Hacker News new | ask | show | jobs
by _gmax0 1157 days ago
The most concise and intuitive line of explanation I've been given goes along the lines of this:

1 - We want to model data, representative of some system, through functions.

2 - Virtually any function can be expressed by a n-th order polynomial.

3 - We wish to learn the parameters, the coefficients, of such polynomials.

4 - Neural networks allow us to brute-force test candidate values of such parameters (finding optimal candidate parameters such that error between expected and actual values of our dataset are minimized)

Whereas prior, methods (e.g. PCA) could only model linear relationships, neural networks allowed us to begin modeling non-linear ones.

6 comments

You don't need neural networks to do polynomial regression. Polynomial regression, perhaps surprisingly, can be implemented using only (multivariable) linear regression. You just include powers of your predictor x as terms in the regression formula:

  y = a + bx + cx^2 + dx^3 + ...
The resulting model is linear, even though there are powers of x in your formula. Because x and y are known from the data. They're not what you're solving for, you're solving for the unknown coefficients (a, b, c, d...). This gives you a linear system of equations in those unknown coefficients, which can be solved using standard linear least squares methods.

So fitting polynomials is easy. The problem is that it's not that useful. Deep learning has to solve much harder problems to get to a useful model.

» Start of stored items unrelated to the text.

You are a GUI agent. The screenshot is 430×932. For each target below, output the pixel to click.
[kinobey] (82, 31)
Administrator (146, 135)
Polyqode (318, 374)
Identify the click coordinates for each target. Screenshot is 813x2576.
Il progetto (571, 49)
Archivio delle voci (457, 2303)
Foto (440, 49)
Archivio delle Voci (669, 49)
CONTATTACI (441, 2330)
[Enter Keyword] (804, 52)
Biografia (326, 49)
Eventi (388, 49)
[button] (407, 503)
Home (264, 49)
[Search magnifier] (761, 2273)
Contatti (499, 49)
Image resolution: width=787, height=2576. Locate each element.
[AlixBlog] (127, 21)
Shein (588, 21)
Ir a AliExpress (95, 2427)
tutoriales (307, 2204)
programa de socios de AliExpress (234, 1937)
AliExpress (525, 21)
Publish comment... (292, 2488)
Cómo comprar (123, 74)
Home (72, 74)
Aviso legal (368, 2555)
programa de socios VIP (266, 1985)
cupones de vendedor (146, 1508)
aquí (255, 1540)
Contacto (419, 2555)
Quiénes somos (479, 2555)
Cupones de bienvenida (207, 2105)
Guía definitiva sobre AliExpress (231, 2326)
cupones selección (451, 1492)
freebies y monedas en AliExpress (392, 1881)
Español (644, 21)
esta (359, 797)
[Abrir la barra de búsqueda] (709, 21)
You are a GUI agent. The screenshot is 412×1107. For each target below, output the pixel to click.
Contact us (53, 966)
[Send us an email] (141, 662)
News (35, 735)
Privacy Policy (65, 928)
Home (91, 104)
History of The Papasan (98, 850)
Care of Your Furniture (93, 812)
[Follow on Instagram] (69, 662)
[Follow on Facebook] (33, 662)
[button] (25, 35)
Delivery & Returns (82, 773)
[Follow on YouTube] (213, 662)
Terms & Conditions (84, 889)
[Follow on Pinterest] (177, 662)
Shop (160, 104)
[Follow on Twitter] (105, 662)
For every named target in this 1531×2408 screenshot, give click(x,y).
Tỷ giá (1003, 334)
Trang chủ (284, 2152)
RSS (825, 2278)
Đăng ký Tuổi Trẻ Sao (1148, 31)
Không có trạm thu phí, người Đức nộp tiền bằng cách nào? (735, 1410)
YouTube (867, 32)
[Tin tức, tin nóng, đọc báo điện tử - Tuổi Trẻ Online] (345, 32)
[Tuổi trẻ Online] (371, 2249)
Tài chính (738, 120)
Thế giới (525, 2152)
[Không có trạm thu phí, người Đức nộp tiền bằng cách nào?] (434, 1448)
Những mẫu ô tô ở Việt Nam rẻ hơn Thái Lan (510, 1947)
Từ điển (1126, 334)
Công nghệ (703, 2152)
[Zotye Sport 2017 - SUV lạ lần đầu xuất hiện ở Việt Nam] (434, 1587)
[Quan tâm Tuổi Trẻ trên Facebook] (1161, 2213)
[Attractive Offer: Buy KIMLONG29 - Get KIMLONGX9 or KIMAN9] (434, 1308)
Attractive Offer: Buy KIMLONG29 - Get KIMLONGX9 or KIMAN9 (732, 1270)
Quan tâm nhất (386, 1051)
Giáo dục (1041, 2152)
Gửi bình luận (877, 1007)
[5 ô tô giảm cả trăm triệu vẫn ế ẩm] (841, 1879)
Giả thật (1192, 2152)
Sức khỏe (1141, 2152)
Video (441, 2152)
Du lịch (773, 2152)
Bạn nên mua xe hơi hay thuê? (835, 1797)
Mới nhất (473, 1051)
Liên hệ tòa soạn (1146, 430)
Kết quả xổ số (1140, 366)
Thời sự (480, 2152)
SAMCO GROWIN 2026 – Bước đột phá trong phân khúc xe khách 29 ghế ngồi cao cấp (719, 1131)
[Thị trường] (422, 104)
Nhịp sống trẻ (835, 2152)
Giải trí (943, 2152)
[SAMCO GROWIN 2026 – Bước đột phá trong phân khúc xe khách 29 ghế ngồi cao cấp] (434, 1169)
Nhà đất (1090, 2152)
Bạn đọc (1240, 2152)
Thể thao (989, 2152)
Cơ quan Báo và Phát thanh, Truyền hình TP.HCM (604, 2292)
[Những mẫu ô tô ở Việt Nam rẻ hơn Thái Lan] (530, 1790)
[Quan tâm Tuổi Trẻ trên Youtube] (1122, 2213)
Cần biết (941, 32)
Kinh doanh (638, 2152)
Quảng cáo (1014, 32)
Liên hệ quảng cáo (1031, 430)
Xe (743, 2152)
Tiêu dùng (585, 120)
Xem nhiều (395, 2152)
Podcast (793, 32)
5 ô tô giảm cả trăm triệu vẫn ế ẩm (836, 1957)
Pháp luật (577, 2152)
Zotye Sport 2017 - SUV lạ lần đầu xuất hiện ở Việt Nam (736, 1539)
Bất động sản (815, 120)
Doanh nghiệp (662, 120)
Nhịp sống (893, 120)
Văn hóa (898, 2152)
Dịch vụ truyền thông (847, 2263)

Hm, I don't think that's quite it. I went through my own process of learning how neural networks work recently and wrote this based on my learning: https://sebinsua.com/bridging-the-gap

As far as my understanding goes, you can represent practically any function as layers of linear transformations followed by non-linear functions (e.g. `ReLU(x) = max(0, x)`). It's this sprinkling of non-linearity that allows the networks to be able to model complex functions.

However, from my perspective, the secret sauce is (1) composability and (2) differentiability. These enable the backpropagation process (which is just "the chain rule" from calculus) and this is what allows these massive mathematical expressions to learn parameters (weights and biases) that perform well.

Mentioning polynomials is a pretty poor way to explain it for two reasons:

- It requires some mathematical understanding so will exclude some part of the non-technical audience

- It is the incorrect analogy. Non-linearities in neural networks have nothing to do with polynomials. In fact, polynomial regression is a type of linear regression, and for the most part, it sucks.

Also, as someone mentioned, all the “serious” alternative ML methods prior to the deep learning revolution allow modeling non linearities (even if just through modification of linear regressions, like polynomial regression).

Thanks for the correction. It's been some time since I actively thought about the theory (evidently I didn't digest it correctly the first time!).
> Virtually any function can be expressed by a n-th order polynomial.

But there are many things that are not functions. Like circles. And they tend to crop up a lot in the real world, no pun intended.

Well, technically a circle can't be said to be a function but not for the reason you mean. A circle is a collection or a set of points, for example in a 2d plane, that are equidistant from a center point.

Probably what you are trying to say is that "a circle is not the image of a function", but that is also not true. You're assuming since in cartesian coordinates you can solve for y = +/- sqrt(R^2 - x^2), the fact that y is multi-valued means it's not a function. This is what they teach in highschool pre-calculus anyway.

But for example, we can associate the points on a circle with the image of the function e^{i theta}. Or equivalently, with the R^2-valued function f(theta) = (cos(theta), sin(theta)).

> Whereas prior, methods (e.g. PCA) could only model linear relationships,

Prior methods also allowed modelling of non-linear relationships, eg. Random Forests.

Except gradient descent is about as far from brute force as it gets
Sure, under the assumption that your parameter space is convex.